Work to do: Continue the article below about the Brooklyn Nine-Nine episode "Renewal," picking up right after its final sentence.

Source passage:
- Episode no.: Season 8 Episode 8
- Directed by: Beth McCarthy Miller
- Written by: Stephanie A. Ritter & Beau Rawlins
- Cinematography by: Rick Page
- Editing by: Ryan Neatha Johnson
- Production code: 807
- Original air date: September 2, 2021
- Running time: 21 minutes

Guest appearances
- John C. McGinley as Frank O'Sullivan; Marc Evan Jackson as Kevin Cozner; K Callan as Carol O'Sullivan; David Grant Wright as Justice of the Peace;

Episode chronology
| ← Previous "Game of Boyles" | Next → "The Last Day" |
- Brooklyn Nine-Nine season 8

= Renewal (Brooklyn Nine-Nine) =

"Renewal" is the 8th episode of the eighth season of the American television police sitcom series Brooklyn Nine-Nine, and the 151st overall episode of the series. The episode was written by story editor Stephanie A. Ritter and Beau Rawlins and directed by Beth McCarthy Miller. It aired on September 2, 2021 on NBC, airing back-to-back with the previous episode, "Game of Boyles".

The show revolves around the fictitious 99th precinct of the New York Police Department in Brooklyn and the officers and detectives that work in the precinct. In this episode, Holt announces he has set up a vow renewal ceremony with Kevin and tells the detectives he will retire after he and Amy pass the police reform program. On the day of the ceremony, they find out that O'Sullivan has sabotaged their data and they intend to recoup it before Kevin finds out.

According to Nielsen Media Research, the episode was seen by an estimated 1.31 million household viewers and gained a 0.3 ratings share among adults aged 18–49. The episode received generally positive reviews from critics, who praised the new character development for the show.

==Plot==
Holt (Andre Braugher) announces he has set up a vow renewal ceremony with Kevin (Marc Evan Jackson) and tells the detectives he will retire after he and Amy (Melissa Fumero) pass the police reform program, surprising the squad. He asks Jake (Andy Samberg) not to say anything to Amy until the program passes and he agrees.

On the day of the ceremony, they find out that O'Sullivan (John C. McGinley) has sabotaged their CompStat data, leading Holt and Jake to try to steal O'Sullivan's laptop computer from his mother Carol (K Callan), while Terry (Terry Crews) and Amy use O'Sullivan's Billy Joel admiration to secure his thumbprint with fake gum, all while hiding from Kevin that Holt is working on the day of their vow renewal. However, things get complicated when O'Sullivan wants to keep the fake gum, Amy gets distracted after learning of Holt's retirement from Terry, and Jake and Holt are caught and locked in Carol's basement.

At the ceremony, Cheddar exposes Holt's work to Kevin. Terry simultaneously convinces Amy and O'Sullivan to move on with their lives and gets O'Sullivan's thumbprint. Kevin and Rosa save Jake and Holt from Carol by posing as police officers. He accepts that Holt is too passionate to retire and the two renew their vows before delivering the proper data to One Police Plaza. Two weeks later, Holt informs the precinct that the commissioner accepted the reform proposal and plans to implement it citywide. Holt then announces that he will not retire, as he will be promoted to deputy commissioner in charge of the reform and he is taking Amy with him, with a promotion to chief. That night, Amy questions how her life will change with her new promotion but Jake assures her they will know what to do.

Data segment:
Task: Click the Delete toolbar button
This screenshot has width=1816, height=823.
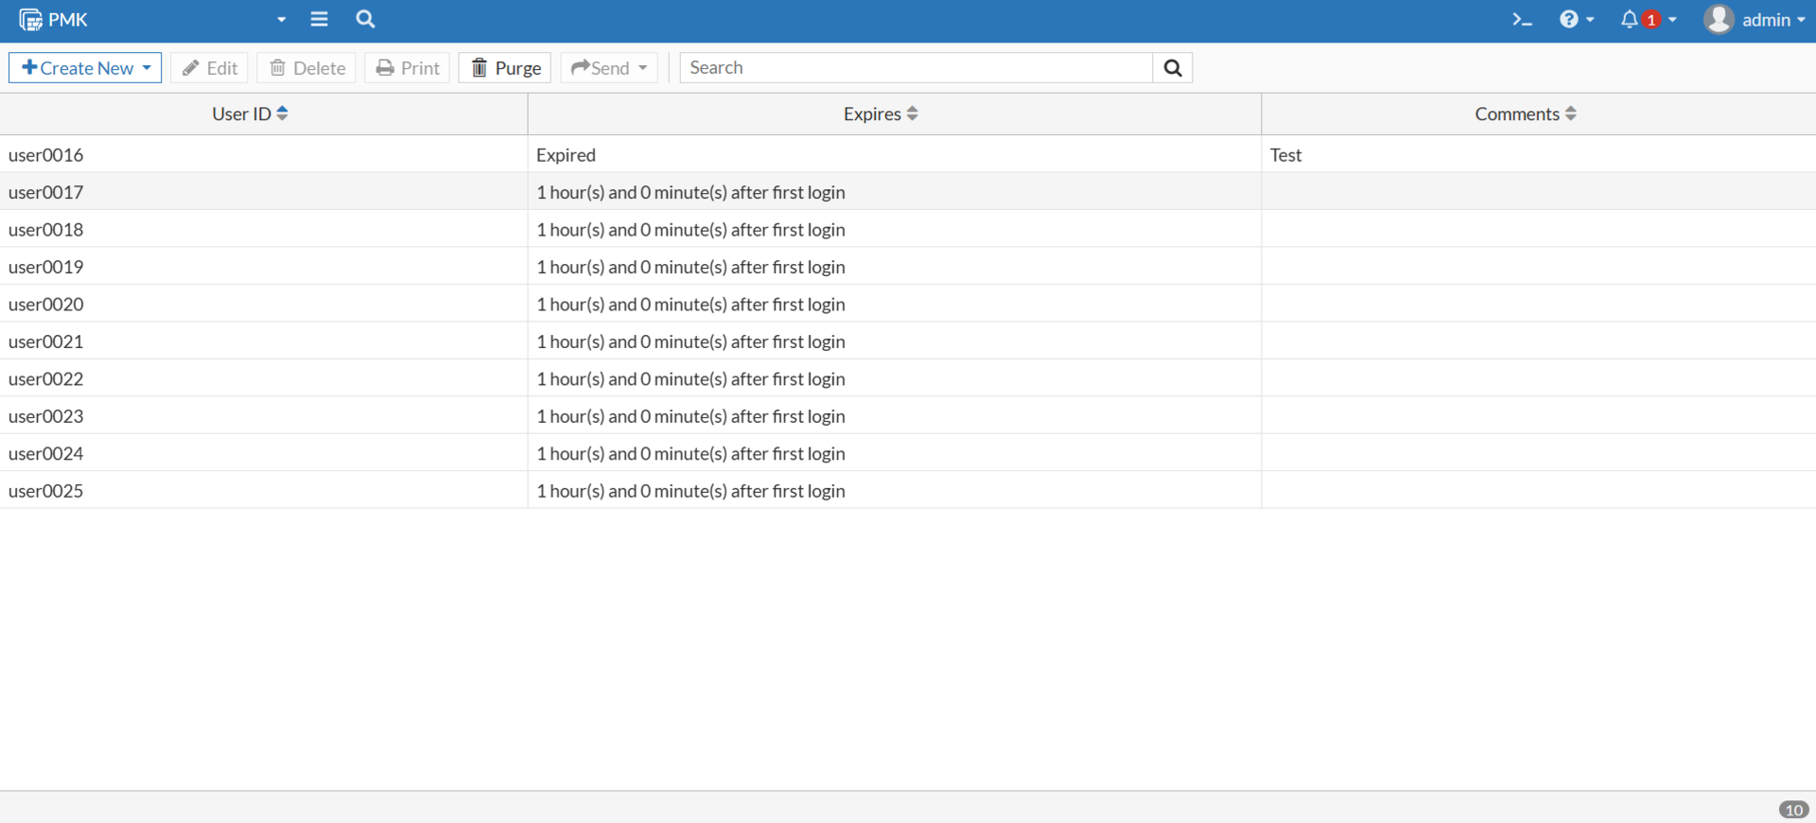Action: pyautogui.click(x=306, y=68)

Output for this exercise:
==Production==
In August 2021, it was announced that the eighth episode of the season would be titled "Renewal" and that story editor Stephanie A. Ritter and Beau Rawlins would serve as writers while Beth McCarthy-Miller would direct. Despite being the eighth episode of the season to air, it was the seventh to be produced.

==Reception==
===Viewers===
According to Nielsen Media Research, the episode was seen by an estimated 1.31 million household viewers and gained a 0.3 ratings share among adults aged 18–49. This means that 0.3 percent of all households with televisions watched the episode. This was a 29% decrease over the previous episode, which was watched by 1.84 million viewers and a 0.4 ratings share. With these ratings, Brooklyn Nine-Nine was the highest rated show on NBC for the night, fourth on its timeslot and fourth for the night, behind CMA Jam, Big Brother, and Thursday Night Football.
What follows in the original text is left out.